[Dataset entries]
☆ ☆ ☆

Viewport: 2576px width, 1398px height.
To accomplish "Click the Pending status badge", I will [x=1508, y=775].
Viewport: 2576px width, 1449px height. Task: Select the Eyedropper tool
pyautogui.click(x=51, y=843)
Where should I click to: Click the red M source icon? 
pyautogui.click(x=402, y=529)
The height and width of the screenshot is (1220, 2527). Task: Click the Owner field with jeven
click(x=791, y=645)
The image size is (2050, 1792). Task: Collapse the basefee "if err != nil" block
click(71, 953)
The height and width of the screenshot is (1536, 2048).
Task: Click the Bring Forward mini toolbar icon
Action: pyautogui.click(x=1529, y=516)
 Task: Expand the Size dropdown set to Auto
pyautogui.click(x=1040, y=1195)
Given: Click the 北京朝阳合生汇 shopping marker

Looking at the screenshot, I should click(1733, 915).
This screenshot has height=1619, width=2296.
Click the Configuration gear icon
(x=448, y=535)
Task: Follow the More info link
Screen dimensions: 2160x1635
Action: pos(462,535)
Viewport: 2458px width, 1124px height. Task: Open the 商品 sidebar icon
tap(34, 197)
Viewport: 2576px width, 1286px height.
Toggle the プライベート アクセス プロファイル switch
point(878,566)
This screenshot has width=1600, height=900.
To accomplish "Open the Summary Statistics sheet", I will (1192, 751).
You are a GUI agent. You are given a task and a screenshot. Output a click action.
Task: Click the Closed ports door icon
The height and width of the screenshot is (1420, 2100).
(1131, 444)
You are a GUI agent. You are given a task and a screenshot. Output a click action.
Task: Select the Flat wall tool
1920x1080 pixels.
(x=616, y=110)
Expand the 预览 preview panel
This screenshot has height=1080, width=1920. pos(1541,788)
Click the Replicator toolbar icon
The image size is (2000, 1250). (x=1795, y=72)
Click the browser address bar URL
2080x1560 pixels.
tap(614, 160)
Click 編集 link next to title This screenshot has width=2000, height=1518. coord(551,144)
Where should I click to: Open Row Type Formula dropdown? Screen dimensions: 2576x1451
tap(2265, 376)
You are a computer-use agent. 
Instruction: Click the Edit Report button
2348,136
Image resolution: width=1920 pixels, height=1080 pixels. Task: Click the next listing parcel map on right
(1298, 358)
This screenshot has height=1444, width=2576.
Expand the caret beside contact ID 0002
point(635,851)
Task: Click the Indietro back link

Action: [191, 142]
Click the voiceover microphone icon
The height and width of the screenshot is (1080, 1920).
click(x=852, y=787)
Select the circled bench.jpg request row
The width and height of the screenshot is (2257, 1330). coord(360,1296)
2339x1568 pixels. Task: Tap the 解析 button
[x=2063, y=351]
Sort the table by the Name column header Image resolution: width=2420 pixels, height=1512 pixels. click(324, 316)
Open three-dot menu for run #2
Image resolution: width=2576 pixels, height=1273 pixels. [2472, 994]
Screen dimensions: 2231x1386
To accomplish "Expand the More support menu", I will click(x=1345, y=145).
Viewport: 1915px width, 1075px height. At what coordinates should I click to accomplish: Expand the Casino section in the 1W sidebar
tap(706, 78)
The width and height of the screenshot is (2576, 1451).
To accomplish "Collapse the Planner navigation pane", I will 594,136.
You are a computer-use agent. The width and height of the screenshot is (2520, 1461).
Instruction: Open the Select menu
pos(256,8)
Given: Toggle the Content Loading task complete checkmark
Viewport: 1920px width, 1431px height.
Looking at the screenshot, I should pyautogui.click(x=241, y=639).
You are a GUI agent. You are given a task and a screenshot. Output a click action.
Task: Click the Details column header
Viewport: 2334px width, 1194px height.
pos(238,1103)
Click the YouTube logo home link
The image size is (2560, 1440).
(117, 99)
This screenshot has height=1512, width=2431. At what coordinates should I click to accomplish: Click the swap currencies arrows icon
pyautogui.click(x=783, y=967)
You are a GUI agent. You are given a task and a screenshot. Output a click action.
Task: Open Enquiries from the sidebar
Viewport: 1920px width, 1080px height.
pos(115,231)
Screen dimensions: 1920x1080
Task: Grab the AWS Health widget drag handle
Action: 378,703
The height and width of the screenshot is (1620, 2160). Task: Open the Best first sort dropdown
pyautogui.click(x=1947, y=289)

☆ ☆ ☆

● **Activity**
Extract every line from the one containing "Given: Toggle the" through the last line of the data, inclusive, exactly as written.

● **Solution for this task**
Given: Toggle the Content Loading task complete checkmark
Viewport: 1920px width, 1431px height.
Looking at the screenshot, I should pyautogui.click(x=241, y=639).
You are a GUI agent. You are given a task and a screenshot. Output a click action.
Task: Click the Details column header
Viewport: 2334px width, 1194px height.
pos(238,1103)
Click the YouTube logo home link
The image size is (2560, 1440).
(117, 99)
This screenshot has height=1512, width=2431. At what coordinates should I click to accomplish: Click the swap currencies arrows icon
pyautogui.click(x=783, y=967)
You are a GUI agent. You are given a task and a screenshot. Output a click action.
Task: Open Enquiries from the sidebar
Viewport: 1920px width, 1080px height.
pos(115,231)
Screen dimensions: 1920x1080
Task: Grab the AWS Health widget drag handle
Action: 378,703
The height and width of the screenshot is (1620, 2160). Task: Open the Best first sort dropdown
pyautogui.click(x=1947, y=289)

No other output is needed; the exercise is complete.